Rows on where the targets appear
_ _ _ _ _ _ _
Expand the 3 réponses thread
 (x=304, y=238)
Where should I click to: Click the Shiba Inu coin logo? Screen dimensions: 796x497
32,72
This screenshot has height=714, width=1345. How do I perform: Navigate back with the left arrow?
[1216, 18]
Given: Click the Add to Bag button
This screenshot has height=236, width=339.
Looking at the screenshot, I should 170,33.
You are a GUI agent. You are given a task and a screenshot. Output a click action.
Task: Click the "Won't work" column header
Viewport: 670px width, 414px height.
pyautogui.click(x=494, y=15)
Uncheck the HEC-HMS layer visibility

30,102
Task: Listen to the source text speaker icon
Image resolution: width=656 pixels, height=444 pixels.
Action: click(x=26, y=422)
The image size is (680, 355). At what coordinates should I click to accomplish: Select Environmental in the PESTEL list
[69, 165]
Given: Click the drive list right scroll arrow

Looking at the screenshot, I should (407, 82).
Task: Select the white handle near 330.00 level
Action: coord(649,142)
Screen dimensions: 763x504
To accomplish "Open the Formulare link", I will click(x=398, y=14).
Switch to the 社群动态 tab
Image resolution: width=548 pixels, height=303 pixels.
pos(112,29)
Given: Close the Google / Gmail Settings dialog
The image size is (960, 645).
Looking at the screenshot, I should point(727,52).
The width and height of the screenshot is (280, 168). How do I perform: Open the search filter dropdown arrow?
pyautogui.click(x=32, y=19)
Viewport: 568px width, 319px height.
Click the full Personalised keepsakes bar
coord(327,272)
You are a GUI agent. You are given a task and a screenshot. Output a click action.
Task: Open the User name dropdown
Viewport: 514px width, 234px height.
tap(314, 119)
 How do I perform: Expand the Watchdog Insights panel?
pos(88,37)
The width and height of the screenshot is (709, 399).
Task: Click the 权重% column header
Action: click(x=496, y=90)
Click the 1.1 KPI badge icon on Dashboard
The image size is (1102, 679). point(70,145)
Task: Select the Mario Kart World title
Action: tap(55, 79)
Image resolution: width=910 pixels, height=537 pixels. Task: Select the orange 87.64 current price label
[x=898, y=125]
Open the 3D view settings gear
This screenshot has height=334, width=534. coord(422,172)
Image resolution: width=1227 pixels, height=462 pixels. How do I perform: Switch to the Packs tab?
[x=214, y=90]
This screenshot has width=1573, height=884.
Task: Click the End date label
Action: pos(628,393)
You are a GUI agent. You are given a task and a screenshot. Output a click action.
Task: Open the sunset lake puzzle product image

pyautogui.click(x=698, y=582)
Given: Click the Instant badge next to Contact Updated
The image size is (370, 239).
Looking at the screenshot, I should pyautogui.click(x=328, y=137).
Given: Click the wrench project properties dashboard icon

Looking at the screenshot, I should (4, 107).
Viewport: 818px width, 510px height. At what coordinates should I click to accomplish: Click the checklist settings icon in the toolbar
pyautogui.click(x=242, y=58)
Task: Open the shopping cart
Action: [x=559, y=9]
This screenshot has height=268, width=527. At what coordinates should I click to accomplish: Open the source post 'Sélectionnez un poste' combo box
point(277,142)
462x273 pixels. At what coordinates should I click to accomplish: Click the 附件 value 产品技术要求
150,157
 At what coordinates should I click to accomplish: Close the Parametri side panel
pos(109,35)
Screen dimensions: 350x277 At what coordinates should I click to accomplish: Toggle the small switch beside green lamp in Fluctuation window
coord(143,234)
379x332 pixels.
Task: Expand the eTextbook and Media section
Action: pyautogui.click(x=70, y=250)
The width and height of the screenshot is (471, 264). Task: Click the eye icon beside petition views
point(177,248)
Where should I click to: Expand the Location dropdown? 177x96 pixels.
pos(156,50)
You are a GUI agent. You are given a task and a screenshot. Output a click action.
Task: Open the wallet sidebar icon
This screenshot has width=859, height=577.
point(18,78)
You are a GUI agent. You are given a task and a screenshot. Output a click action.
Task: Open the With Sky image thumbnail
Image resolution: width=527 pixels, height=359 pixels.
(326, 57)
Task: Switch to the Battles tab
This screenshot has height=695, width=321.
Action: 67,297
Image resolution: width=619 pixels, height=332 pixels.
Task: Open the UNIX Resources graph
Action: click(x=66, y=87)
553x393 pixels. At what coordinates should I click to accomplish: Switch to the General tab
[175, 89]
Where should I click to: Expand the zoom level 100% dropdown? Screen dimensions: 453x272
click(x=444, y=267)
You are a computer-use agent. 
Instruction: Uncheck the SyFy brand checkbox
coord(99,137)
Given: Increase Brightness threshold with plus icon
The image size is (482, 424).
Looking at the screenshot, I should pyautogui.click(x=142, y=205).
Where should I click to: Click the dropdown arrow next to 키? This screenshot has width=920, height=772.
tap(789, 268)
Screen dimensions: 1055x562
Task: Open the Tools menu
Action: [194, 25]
_ _ _ _ _ _ _
**EXERCISE REQUIREMENTS**
Please rewrite the items above as a numbered list, leaving out any blank lines.

**THE ANSWER**
1. Expand the 3 réponses thread
2.  (x=304, y=238)
3. Where should I click to: Click the Shiba Inu coin logo? Screen dimensions: 796x497
4. 32,72
5. This screenshot has height=714, width=1345. How do I perform: Navigate back with the left arrow?
6. [1216, 18]
7. Given: Click the Add to Bag button
8. This screenshot has height=236, width=339.
9. Looking at the screenshot, I should 170,33.
10. You are a GUI agent. You are given a task and a screenshot. Output a click action.
11. Task: Click the "Won't work" column header
12. Viewport: 670px width, 414px height.
13. pyautogui.click(x=494, y=15)
14. Uncheck the HEC-HMS layer visibility
15. 30,102
16. Task: Listen to the source text speaker icon
17. Image resolution: width=656 pixels, height=444 pixels.
18. Action: click(x=26, y=422)
19. The image size is (680, 355). At what coordinates should I click to accomplish: Select Environmental in the PESTEL list
20. [69, 165]
21. Given: Click the drive list right scroll arrow
22. Looking at the screenshot, I should (407, 82).
23. Task: Select the white handle near 330.00 level
24. Action: coord(649,142)
25. Screen dimensions: 763x504
26. To accomplish "Open the Formulare link", I will click(x=398, y=14).
27. Switch to the 社群动态 tab
28. Image resolution: width=548 pixels, height=303 pixels.
29. pos(112,29)
30. Given: Close the Google / Gmail Settings dialog
31. The image size is (960, 645).
32. Looking at the screenshot, I should point(727,52).
33. The width and height of the screenshot is (280, 168). How do I perform: Open the search filter dropdown arrow?
34. pyautogui.click(x=32, y=19)
35. Viewport: 568px width, 319px height.
36. Click the full Personalised keepsakes bar
37. coord(327,272)
38. You are a GUI agent. You are given a task and a screenshot. Output a click action.
39. Task: Open the User name dropdown
40. Viewport: 514px width, 234px height.
41. tap(314, 119)
42.  How do I perform: Expand the Watchdog Insights panel?
43. pos(88,37)
44. The width and height of the screenshot is (709, 399).
45. Task: Click the 权重% column header
46. Action: click(x=496, y=90)
47. Click the 1.1 KPI badge icon on Dashboard
48. The image size is (1102, 679). point(70,145)
49. Task: Select the Mario Kart World title
50. Action: tap(55, 79)
51. Image resolution: width=910 pixels, height=537 pixels. Task: Select the orange 87.64 current price label
52. [x=898, y=125]
53. Open the 3D view settings gear
54. This screenshot has height=334, width=534. coord(422,172)
55. Image resolution: width=1227 pixels, height=462 pixels. How do I perform: Switch to the Packs tab?
56. [x=214, y=90]
57. This screenshot has width=1573, height=884.
58. Task: Click the End date label
59. Action: pos(628,393)
60. You are a GUI agent. You are given a task and a screenshot. Output a click action.
61. Task: Open the sunset lake puzzle product image
62. pyautogui.click(x=698, y=582)
63. Given: Click the Instant badge next to Contact Updated
64. The image size is (370, 239).
65. Looking at the screenshot, I should pyautogui.click(x=328, y=137).
66. Given: Click the wrench project properties dashboard icon
67. Looking at the screenshot, I should (4, 107).
68. Viewport: 818px width, 510px height. At what coordinates should I click to accomplish: Click the checklist settings icon in the toolbar
69. pyautogui.click(x=242, y=58)
70. Task: Open the shopping cart
71. Action: [x=559, y=9]
72. This screenshot has height=268, width=527. At what coordinates should I click to accomplish: Open the source post 'Sélectionnez un poste' combo box
73. point(277,142)
74. 462x273 pixels. At what coordinates should I click to accomplish: Click the 附件 value 产品技术要求
75. 150,157
76.  At what coordinates should I click to accomplish: Close the Parametri side panel
77. pos(109,35)
78. Screen dimensions: 350x277 At what coordinates should I click to accomplish: Toggle the small switch beside green lamp in Fluctuation window
79. coord(143,234)
80. 379x332 pixels.
81. Task: Expand the eTextbook and Media section
82. Action: pyautogui.click(x=70, y=250)
83. The width and height of the screenshot is (471, 264). Task: Click the eye icon beside petition views
84. point(177,248)
85. Where should I click to: Expand the Location dropdown? 177x96 pixels.
86. pos(156,50)
87. You are a GUI agent. You are given a task and a screenshot. Output a click action.
88. Task: Open the wallet sidebar icon
89. This screenshot has width=859, height=577.
90. point(18,78)
91. You are a GUI agent. You are given a task and a screenshot. Output a click action.
92. Task: Open the With Sky image thumbnail
93. Image resolution: width=527 pixels, height=359 pixels.
94. (326, 57)
95. Task: Switch to the Battles tab
96. This screenshot has height=695, width=321.
97. Action: 67,297
98. Image resolution: width=619 pixels, height=332 pixels.
99. Task: Open the UNIX Resources graph
100. Action: click(x=66, y=87)
101. 553x393 pixels. At what coordinates should I click to accomplish: Switch to the General tab
102. [175, 89]
103. Where should I click to: Expand the zoom level 100% dropdown? Screen dimensions: 453x272
104. click(x=444, y=267)
105. You are a computer-use agent. 
106. Instruction: Uncheck the SyFy brand checkbox
107. coord(99,137)
108. Given: Increase Brightness threshold with plus icon
109. The image size is (482, 424).
110. Looking at the screenshot, I should pyautogui.click(x=142, y=205).
111. Where should I click to: Click the dropdown arrow next to 키? This screenshot has width=920, height=772.
112. tap(789, 268)
113. Screen dimensions: 1055x562
114. Task: Open the Tools menu
115. Action: [194, 25]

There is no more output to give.